[Saved entries]
────────

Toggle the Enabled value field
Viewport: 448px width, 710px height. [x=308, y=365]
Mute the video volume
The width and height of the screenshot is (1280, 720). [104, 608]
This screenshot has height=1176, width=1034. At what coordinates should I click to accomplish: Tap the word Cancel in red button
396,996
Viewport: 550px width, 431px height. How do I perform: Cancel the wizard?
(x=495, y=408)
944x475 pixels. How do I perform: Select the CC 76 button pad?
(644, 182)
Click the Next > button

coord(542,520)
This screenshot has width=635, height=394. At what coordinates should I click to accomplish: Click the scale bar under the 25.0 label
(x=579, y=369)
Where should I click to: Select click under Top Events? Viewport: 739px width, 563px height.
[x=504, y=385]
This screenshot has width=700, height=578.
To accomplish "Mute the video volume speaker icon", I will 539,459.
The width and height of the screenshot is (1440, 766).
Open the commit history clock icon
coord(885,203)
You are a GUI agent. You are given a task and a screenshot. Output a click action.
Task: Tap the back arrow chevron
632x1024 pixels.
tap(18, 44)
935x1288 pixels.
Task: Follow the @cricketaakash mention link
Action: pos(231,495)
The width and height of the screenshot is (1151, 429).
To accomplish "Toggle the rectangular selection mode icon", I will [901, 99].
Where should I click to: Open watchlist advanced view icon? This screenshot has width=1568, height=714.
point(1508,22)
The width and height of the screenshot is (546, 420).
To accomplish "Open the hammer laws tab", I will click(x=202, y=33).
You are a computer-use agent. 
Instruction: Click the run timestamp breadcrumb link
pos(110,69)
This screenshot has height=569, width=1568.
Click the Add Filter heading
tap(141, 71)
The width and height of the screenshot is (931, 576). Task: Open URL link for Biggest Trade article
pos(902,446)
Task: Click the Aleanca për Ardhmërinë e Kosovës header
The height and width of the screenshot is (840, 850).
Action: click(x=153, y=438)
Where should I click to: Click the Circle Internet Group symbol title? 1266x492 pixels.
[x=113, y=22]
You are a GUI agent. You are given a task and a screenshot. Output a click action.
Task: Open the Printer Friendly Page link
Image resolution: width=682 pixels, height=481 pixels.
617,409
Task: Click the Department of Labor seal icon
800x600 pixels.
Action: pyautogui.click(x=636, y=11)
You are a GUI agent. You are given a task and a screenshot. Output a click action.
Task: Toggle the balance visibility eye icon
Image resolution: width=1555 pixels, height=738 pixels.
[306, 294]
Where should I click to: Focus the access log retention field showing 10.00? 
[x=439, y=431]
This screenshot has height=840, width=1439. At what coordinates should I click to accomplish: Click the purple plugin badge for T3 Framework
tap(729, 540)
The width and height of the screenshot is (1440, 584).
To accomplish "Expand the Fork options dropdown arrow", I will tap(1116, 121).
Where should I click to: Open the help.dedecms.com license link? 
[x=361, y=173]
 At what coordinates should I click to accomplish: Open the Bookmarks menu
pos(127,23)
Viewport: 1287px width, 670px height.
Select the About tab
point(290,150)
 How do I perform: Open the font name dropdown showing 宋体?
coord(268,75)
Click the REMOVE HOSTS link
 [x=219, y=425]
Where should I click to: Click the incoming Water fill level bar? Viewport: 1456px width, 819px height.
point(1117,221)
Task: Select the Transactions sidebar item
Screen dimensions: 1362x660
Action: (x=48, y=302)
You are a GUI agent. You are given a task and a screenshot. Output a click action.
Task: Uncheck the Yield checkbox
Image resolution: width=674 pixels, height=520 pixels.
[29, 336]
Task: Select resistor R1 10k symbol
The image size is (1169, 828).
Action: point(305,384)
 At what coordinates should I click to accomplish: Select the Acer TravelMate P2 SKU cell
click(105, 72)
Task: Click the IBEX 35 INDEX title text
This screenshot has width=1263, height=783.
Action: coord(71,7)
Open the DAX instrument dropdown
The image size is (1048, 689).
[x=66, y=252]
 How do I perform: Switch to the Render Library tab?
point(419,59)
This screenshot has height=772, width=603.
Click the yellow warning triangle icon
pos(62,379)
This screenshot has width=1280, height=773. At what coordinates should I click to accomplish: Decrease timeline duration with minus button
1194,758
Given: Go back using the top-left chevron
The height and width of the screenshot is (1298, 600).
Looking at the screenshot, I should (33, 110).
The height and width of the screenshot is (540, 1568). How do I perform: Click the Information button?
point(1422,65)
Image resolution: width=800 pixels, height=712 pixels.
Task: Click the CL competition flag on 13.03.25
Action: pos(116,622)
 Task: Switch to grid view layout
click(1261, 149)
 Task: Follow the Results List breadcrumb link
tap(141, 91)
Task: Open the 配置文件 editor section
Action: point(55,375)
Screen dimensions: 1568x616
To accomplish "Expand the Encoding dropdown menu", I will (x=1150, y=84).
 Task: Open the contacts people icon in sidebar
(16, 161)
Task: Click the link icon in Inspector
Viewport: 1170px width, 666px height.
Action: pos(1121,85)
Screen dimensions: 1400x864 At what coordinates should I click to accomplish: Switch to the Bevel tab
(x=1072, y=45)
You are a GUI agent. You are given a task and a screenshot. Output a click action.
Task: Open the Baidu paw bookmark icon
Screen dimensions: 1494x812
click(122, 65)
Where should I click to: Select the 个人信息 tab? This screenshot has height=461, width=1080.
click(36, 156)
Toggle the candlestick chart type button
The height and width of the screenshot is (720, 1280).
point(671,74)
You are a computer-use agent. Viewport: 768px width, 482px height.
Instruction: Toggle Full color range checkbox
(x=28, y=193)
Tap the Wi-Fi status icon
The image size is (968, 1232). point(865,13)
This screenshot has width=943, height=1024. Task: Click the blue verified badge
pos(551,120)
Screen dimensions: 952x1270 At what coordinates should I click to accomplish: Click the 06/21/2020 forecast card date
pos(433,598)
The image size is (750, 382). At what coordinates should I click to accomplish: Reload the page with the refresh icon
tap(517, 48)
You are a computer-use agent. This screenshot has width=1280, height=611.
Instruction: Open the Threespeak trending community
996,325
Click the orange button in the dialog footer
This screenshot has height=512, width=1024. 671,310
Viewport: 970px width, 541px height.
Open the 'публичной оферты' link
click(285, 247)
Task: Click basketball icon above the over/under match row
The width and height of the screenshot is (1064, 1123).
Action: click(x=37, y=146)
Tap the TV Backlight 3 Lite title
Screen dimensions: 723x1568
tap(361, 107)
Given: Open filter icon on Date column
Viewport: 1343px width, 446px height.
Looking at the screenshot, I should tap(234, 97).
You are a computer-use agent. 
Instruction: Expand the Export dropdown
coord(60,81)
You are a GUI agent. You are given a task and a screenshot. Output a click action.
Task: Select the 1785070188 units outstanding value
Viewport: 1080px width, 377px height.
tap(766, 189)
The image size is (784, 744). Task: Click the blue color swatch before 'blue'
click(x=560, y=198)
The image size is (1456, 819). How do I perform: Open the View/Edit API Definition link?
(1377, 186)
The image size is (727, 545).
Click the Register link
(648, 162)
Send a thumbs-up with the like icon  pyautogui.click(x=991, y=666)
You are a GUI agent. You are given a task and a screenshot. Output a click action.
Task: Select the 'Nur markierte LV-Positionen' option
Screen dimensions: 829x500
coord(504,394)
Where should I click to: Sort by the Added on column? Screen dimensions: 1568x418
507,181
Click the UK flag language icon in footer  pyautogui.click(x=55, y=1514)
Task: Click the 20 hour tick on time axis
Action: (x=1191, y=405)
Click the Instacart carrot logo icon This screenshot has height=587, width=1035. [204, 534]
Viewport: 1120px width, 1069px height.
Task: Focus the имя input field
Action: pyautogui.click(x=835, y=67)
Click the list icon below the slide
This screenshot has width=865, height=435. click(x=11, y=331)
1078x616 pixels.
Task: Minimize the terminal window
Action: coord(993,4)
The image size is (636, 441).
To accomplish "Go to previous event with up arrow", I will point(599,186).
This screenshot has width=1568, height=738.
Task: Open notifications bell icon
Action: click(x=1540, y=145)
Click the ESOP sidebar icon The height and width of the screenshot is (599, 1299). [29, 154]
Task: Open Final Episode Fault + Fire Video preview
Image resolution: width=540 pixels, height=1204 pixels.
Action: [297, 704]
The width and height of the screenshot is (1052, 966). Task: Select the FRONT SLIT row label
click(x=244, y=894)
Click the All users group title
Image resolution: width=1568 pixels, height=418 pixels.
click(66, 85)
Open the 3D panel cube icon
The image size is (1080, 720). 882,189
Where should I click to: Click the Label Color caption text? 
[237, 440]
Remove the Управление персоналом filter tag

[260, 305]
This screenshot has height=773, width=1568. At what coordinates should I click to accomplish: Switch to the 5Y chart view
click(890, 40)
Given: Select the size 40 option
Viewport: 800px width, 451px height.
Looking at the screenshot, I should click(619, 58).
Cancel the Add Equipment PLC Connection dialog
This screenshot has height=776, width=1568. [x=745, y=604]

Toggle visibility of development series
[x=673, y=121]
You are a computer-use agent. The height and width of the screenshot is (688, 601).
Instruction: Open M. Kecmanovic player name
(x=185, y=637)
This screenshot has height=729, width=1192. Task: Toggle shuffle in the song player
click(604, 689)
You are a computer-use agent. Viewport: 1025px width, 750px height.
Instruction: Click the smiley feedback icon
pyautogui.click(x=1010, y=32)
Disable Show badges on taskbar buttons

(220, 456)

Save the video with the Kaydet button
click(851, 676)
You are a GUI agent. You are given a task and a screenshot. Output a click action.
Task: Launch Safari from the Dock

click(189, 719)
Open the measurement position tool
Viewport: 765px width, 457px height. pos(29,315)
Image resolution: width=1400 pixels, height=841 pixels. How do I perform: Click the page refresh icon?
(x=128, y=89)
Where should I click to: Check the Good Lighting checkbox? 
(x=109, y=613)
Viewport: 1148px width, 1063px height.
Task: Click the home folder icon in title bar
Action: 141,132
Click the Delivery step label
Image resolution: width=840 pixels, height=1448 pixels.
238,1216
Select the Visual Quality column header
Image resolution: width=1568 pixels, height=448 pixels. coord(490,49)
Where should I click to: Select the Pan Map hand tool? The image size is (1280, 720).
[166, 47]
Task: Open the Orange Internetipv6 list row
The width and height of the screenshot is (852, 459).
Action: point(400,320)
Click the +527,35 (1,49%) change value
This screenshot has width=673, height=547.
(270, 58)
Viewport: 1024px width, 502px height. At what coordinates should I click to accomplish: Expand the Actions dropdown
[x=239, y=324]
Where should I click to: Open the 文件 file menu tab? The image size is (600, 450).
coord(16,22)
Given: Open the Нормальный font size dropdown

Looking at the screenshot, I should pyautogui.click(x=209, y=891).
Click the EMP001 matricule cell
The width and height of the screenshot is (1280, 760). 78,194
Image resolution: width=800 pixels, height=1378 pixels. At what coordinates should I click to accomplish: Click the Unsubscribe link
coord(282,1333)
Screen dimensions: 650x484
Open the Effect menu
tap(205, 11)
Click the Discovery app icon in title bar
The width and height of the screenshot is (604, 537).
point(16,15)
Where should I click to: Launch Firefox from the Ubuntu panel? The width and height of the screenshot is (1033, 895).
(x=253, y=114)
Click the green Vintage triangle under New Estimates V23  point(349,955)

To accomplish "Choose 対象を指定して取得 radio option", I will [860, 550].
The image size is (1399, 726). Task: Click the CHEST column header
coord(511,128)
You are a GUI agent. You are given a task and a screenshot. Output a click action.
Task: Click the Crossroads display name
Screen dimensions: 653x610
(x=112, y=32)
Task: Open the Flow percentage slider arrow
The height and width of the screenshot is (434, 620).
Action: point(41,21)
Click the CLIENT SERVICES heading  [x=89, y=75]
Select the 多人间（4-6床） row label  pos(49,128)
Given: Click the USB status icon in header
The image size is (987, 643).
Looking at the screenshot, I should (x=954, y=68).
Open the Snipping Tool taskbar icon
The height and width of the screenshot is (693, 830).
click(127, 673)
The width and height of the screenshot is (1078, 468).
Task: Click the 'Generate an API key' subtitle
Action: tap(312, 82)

────────

[Aim of the exercise] From the records above, give again exactly the lines running from the line with "Task: Open the Flow percentage slider arrow" to the line with "Given: Click the USB status icon in header", inclusive.

[Task result]
Task: Open the Flow percentage slider arrow
The height and width of the screenshot is (434, 620).
Action: point(41,21)
Click the CLIENT SERVICES heading  [x=89, y=75]
Select the 多人间（4-6床） row label  pos(49,128)
Given: Click the USB status icon in header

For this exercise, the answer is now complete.